● **Problem details**
Below are some records. Pull every line that contains the word "checkbox".

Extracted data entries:
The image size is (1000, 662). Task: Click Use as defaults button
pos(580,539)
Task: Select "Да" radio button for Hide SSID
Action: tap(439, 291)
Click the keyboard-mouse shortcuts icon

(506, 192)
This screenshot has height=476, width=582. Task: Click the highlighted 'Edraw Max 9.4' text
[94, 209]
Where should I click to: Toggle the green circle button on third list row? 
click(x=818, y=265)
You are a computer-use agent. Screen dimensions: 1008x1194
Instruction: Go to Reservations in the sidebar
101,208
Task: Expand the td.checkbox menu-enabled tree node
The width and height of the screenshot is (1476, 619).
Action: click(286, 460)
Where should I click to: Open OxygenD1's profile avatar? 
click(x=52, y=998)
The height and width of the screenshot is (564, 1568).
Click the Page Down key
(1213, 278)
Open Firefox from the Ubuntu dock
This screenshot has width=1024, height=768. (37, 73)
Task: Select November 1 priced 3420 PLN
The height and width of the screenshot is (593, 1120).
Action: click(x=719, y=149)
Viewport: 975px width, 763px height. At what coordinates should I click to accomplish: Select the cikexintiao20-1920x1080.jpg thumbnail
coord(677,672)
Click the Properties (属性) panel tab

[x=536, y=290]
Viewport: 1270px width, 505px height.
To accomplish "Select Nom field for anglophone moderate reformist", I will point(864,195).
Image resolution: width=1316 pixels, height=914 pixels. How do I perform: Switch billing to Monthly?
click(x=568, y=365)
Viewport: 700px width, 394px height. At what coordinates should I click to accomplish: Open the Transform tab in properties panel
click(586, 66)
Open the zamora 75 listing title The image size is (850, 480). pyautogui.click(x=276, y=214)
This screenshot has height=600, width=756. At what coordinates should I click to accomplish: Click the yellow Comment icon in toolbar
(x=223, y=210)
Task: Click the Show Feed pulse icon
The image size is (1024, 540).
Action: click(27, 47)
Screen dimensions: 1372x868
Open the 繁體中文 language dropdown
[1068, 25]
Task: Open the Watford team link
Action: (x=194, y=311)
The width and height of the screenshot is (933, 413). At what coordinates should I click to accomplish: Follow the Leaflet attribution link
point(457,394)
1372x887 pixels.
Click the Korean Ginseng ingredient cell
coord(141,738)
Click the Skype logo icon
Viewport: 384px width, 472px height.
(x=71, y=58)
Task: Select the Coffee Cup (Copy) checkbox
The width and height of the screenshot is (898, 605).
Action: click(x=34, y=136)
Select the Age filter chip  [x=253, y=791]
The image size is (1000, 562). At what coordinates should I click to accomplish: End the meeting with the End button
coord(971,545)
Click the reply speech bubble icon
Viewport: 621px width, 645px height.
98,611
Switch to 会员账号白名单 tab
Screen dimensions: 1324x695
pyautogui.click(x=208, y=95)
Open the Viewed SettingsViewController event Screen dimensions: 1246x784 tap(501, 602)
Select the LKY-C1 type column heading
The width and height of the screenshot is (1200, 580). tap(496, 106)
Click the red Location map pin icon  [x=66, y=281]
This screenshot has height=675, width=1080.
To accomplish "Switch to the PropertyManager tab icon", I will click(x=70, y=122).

● **Result for this task**
Task: Expand the td.checkbox menu-enabled tree node
Task: Select the Coffee Cup (Copy) checkbox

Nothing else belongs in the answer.